Purpose: Searched for novel bi-allelic CRB1 mutations, then analyzed the CRB1 literature at the genotypic and phenotypic levels from 439 patients worldwide. Approach: We screened various variables such as the CRB1 mutation types, domains, exons, and genotypes and their relation with specific ocular phenotypes. An emphasis was given for the bi-allelic missense and nonsense mutations because of their high prevalence compared to other mutation types. Finally, we quantified the effect of various non-modifiable factors over the BCVA OU using multivariate linear regression models and identified genetic interactions. Results: We first identified a novel bi-allelic missense in the exon 9 of CRB1; c.2936G>A; p.(Gly979Asp) associated with RCD. CRB1 mutation type, exons, domains, and genotype distribution vary significantly according to Fundus characteristics, such as peripheral pigmentation and condition, optic disc, vessels, macular, and pigmentation (P<0.05). Of the 154 articles retrieved from PubMed, 96 studies with 439 bi-allelic CRB1 patients were included.

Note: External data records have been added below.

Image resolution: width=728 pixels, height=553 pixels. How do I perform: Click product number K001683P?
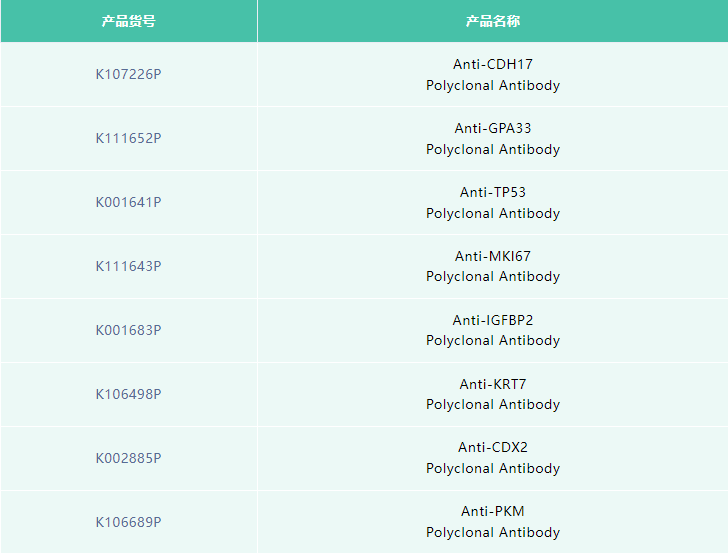tap(128, 330)
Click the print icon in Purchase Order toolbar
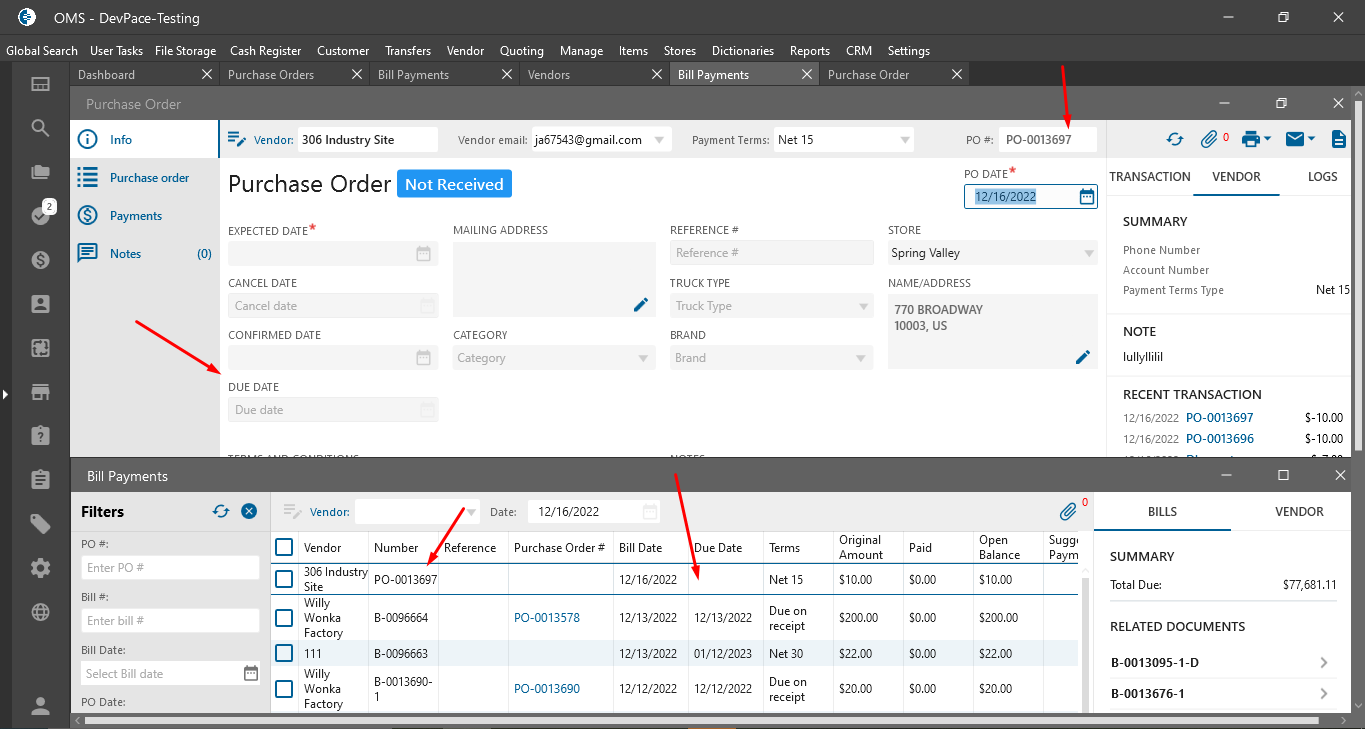 pos(1250,140)
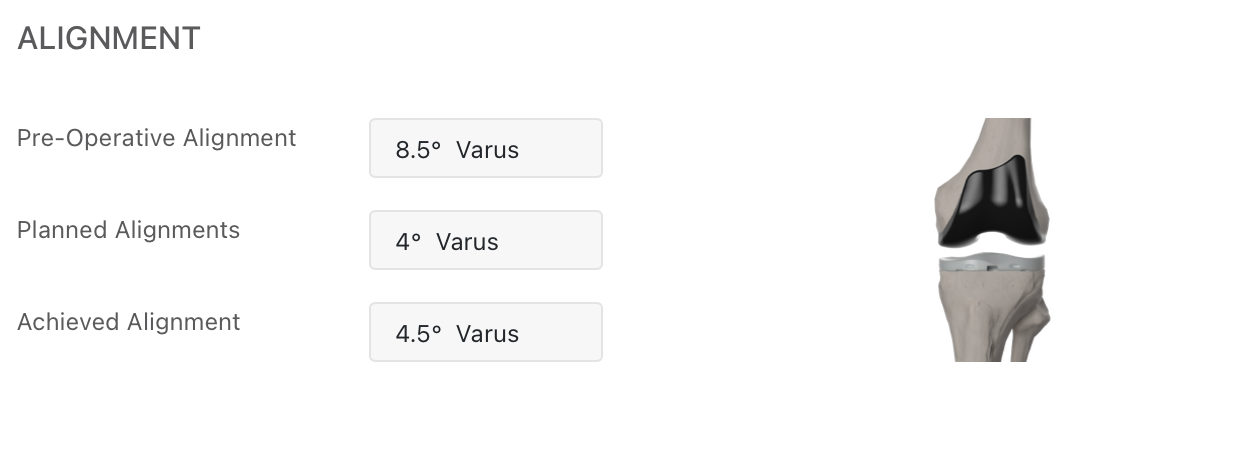Click the 4.5° achieved angle value
This screenshot has width=1242, height=472.
(419, 334)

Missense mutations were significantly associated with an absence of macular pigments, pale optic disc, and periphery pigmentation, resulting in a higher risk of RCD (P<0.05). In contrast, homozygous nonsense mutations were associated with macular pigments, periphery pigments, and a high risk of LCA (P<0.05) and increased BCVA OU (best-corrected visual acuity) levels. We found that age, mutation types, and inherited retinal diseases were critical determinants of BCVA OU as they significantly increased it by 33%, 26%, and 38%, respectively (P<0.05). Loss of function alleles additively increased the risk of LCA, with nonsense having a more profound effect than indels. Finally, our analysis showed that p.(Cys948Tyr) and p.(Lys801Ter) and p.(Lys801Ter); p.(Cys896Ter) might interact to modify BCVA OU levels.  Conclusion: This meta-analysis updated the literature and identified genotype-phenotype associations in bi-allelic CRB1 patients.